Für die Zukunft sei das Interesse im Maschinenbau an der Ukraine riesig. „Wir gehen davon aus, dass nach Friedensschluss jede Menge Aufbauarbeit zu leisten ist – dafür werden dann auch die Mittel da sein.“ So gehe es jetzt schon mal darum, die Strukturen aufzubauen – über Jahre würden Milliardenbeträge benötigt, die nicht teilweise versickern dürften. „Je enger sich das Land mit der EU verflechtet, desto mehr kann das eine Option werden: die Ukraine als verlängerte Werkbank oder Produktionsstandort auch für den Maschinenbau“, sagt Hollacher.

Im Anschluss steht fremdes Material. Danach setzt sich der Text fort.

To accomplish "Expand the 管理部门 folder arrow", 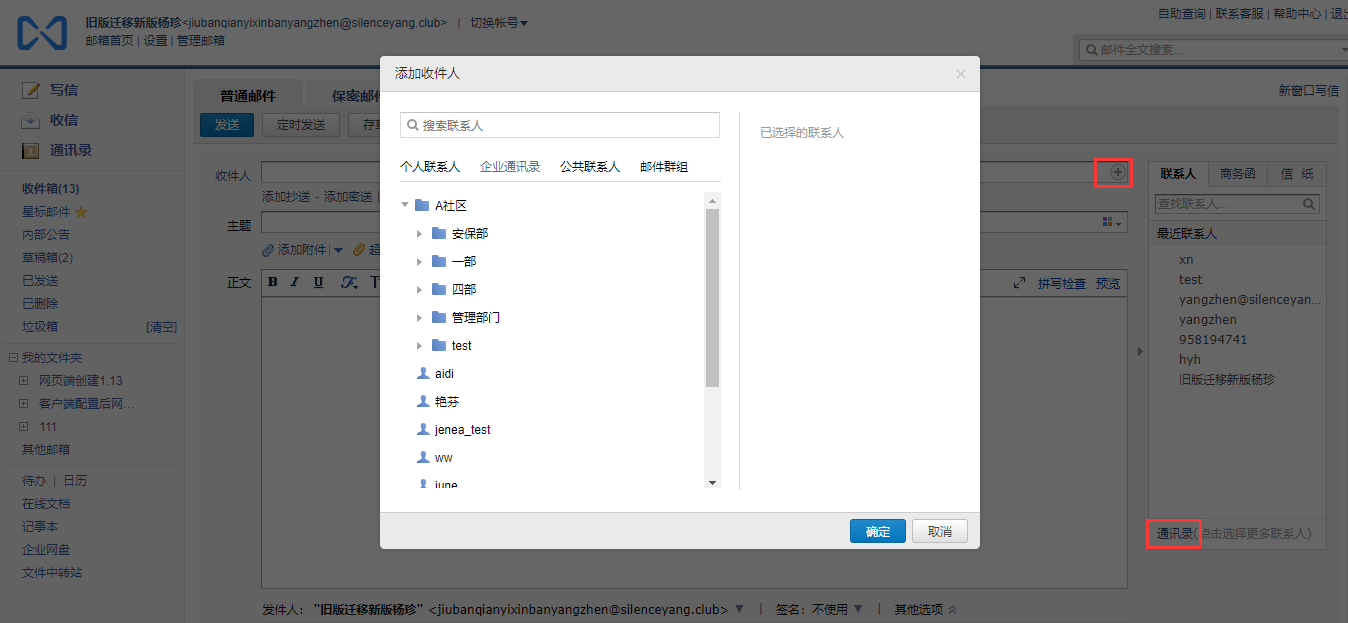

Anlass zur Zuversicht bot auch die Mitte Februar ausgetragene Messe „Rebuild Ukraine“ in Warschau. Mit dabei: eine Delegation des Stuttgarter Wirtschaftsministeriums und einige Südwest-Firmen. Alle deutschen Vertreter seien sich dort einig gewesen, dass man schon nach vorne schauen müsse, sagt eine Sprecherin des Ministeriums. Zudem habe sich gezeigt, wie wichtig jetzt die Kontakte auf kommunaler Ebene seien. So habe die Delegation mit Gesandten der mittelukrainischen Stadt Winnyzja gesprochen, die seit 2022 eine Partnerschaft mit Karlsruhe hat. Auch die langen Kontakte zwischen Freiburg und Lviv könnten gute Anknüpfungspunkte für konkrete Projekte sein.